[SOURCE DATA Boundary: Start]

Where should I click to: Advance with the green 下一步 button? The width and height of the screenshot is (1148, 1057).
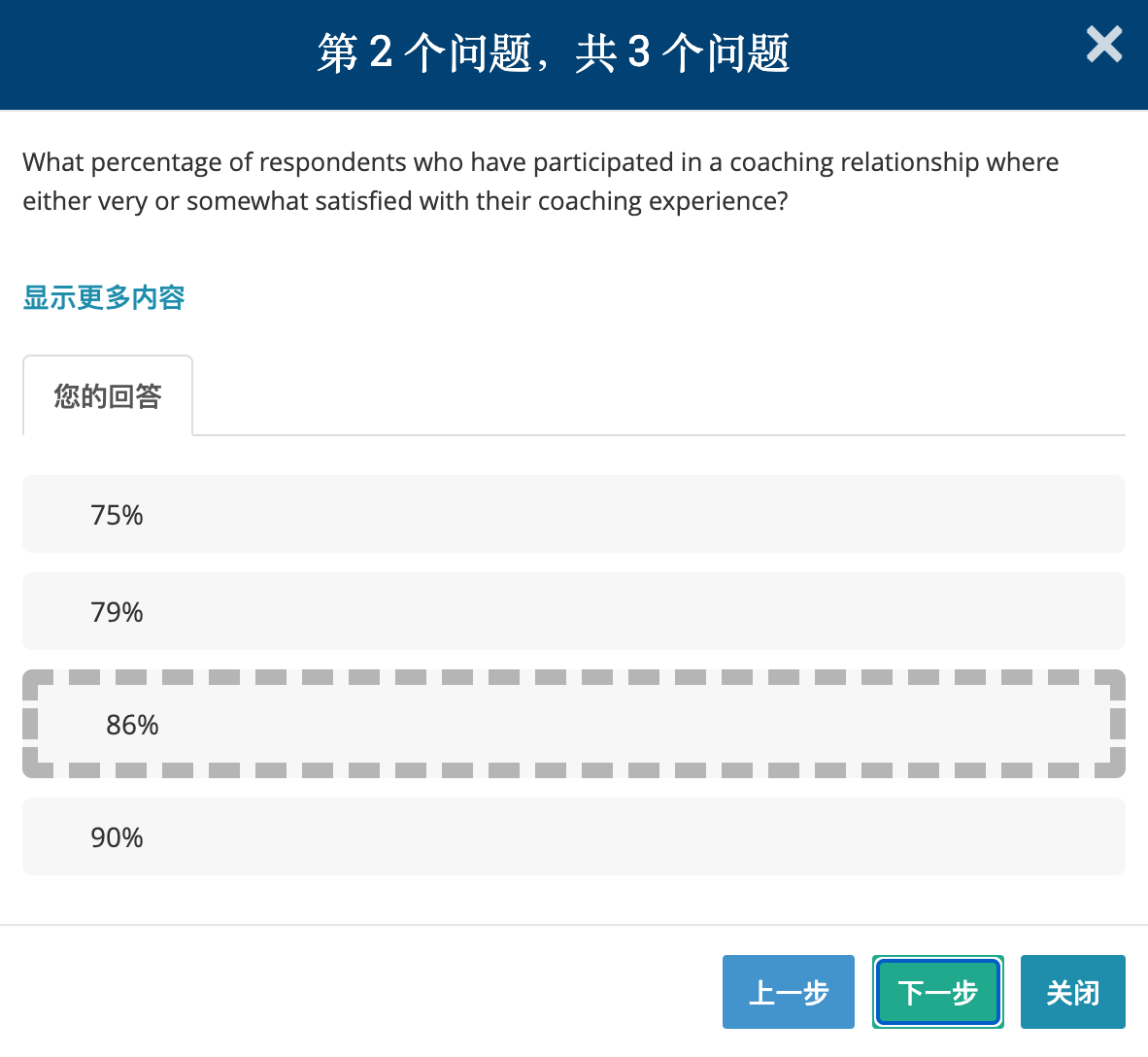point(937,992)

[SOURCE DATA Boundary: End]
[SOURCE DATA Boundary: Start]

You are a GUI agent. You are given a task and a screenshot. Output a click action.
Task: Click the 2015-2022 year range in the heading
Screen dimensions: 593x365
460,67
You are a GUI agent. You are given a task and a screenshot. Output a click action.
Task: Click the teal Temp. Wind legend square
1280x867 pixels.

[SOURCE DATA Boundary: End]

TASK ITEM → For this task, write out exactly the lines of the entries above, starting at the line with "Screen dimensions: 593x365" and ending at the line with "1280x867 pixels.", both included, and no others.

PROBLEM SOLUTION →
Screen dimensions: 593x365
460,67
You are a GUI agent. You are given a task and a screenshot. Output a click action.
Task: Click the teal Temp. Wind legend square
1280x867 pixels.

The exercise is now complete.